BSc in Applied Biotechnology
BO0034 - CHEMISTRY (ORGANIC AND PHYSICAL)
Summer 2015 (4 Credit)
No Q 1
Marks Total Marks 10
Define an orbital. List and discuss the shapes of orbitals. ( Unit 2 ; Section 2.10 )
Defining Orbital An orbital is the region of space around the nucleus within which the probability of finding an electron of given energy is maximum.
Listing the shapes of orbitals 1) s-orbital 2) p-orbital 3) d-orbital
Discussing the shape of s-orbital • The s-orbitals are non-directional and symmetrical about the nucleus and only one orientation is possible.
• The size of an s-orbital depends upon value of the principal quantum number n • The 1s and 2s orbitals are the shapes of s-orbitals • The 2s-orbital has a spherical shell within this orbital where the probability of finding the electron is zero which is called as node or nodal surface, it has only one spherical node.

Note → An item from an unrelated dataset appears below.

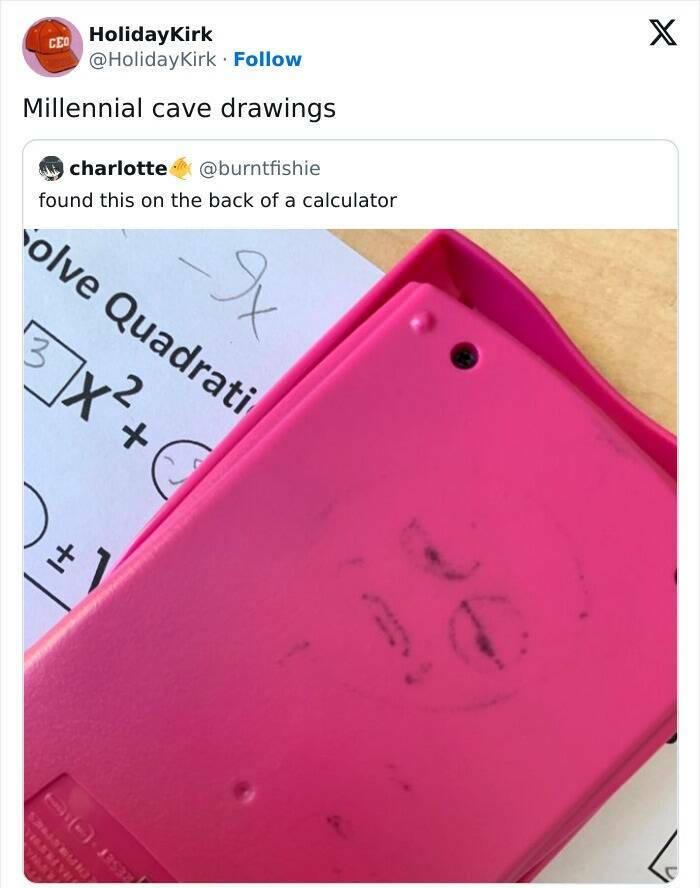The image size is (700, 888).
Task: Open HolidayKirk's CEO hat profile picture
Action: (x=52, y=46)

Discussing the shapes of p-orbitals • p-orbitals can have three possible orientations which are equal in energy but differ in their orientations.
• p-orbital consists of two lobes which are symmetrical about a particular axis. • Depending upon the orientation of the lobes, these p-orbitals are denoted as 2px , 2pyand 2pz accordingly. • p-orbitals have dumb bell shape and have directional character.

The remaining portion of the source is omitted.